C’est ce qui s’appelle jeter un pavé dans la mare. Le président du premier organisme de formation, Yves Barou (Photo), claque la porte, à la veille de négociations cruciales entre les partenaires sociaux sur la formation et l’apprentissage. Et cela alors que l’établissement public récemment créé en lieu et place de l’association quadripartite n’a pas encore signé son premier contrat d’objectif avec l’État.
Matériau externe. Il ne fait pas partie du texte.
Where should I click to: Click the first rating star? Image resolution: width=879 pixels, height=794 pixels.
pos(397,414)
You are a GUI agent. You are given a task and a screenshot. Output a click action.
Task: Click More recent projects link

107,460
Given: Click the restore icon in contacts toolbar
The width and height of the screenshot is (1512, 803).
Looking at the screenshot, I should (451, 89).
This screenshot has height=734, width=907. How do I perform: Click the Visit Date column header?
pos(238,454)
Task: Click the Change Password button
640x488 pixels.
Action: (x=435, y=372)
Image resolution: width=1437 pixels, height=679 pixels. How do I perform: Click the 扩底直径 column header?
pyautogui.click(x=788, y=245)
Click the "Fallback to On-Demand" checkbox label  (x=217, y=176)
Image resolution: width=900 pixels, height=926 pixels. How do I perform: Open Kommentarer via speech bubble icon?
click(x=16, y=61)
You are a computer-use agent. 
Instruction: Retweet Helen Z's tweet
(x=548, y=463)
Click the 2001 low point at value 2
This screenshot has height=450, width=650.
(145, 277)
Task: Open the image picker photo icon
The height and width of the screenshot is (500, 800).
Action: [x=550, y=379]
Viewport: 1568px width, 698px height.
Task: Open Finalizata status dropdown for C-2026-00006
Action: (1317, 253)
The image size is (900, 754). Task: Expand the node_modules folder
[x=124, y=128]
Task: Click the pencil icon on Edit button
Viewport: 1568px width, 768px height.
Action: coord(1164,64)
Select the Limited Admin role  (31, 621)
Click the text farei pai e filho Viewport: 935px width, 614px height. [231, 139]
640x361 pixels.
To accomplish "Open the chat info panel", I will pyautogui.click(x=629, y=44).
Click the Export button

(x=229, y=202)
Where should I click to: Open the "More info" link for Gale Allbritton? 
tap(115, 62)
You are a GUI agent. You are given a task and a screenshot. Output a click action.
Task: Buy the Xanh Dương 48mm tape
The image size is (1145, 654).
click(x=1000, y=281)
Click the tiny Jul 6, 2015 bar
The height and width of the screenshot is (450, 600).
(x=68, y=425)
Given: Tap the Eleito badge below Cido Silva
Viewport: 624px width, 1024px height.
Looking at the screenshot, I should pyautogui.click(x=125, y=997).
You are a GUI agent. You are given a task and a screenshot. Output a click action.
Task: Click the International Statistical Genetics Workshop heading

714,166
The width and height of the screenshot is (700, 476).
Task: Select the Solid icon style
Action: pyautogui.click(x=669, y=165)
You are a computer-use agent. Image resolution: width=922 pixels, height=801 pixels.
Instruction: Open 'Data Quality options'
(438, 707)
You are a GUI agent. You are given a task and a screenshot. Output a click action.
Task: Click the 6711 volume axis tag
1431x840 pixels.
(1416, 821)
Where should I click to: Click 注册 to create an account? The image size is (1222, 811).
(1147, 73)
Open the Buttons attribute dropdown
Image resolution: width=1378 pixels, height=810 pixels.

Pire, il se démène encore dans des difficultés financières inextricables.

 

La démission d’Yves Barou, attribuée à des « désaccords stratégiques », tient aussi aux atermoiements des pouvoirs publics, pas tout à fait résolus à apporter à l’entreprise le soutien espéré par sa gouvernance.  « Nul ne doute que ce départ est précipité par la volonté du gouvernement qui ne cesse de tergiverser sur la politique à s’engager », estime la CGT. Le syndicat croit savoir que c’est le signe annonciateur de « suppressions massives d’emplois et de fermetures de centres, partout en France ».

 

La CGT propose de « construire un réseau de service public » en associant l’Afpa, le Conservatoire national des arts et métiers, les Greta, et les centres de rééducation professionnelle (CRP). Les autres confédérations n’ont pas encore réagi.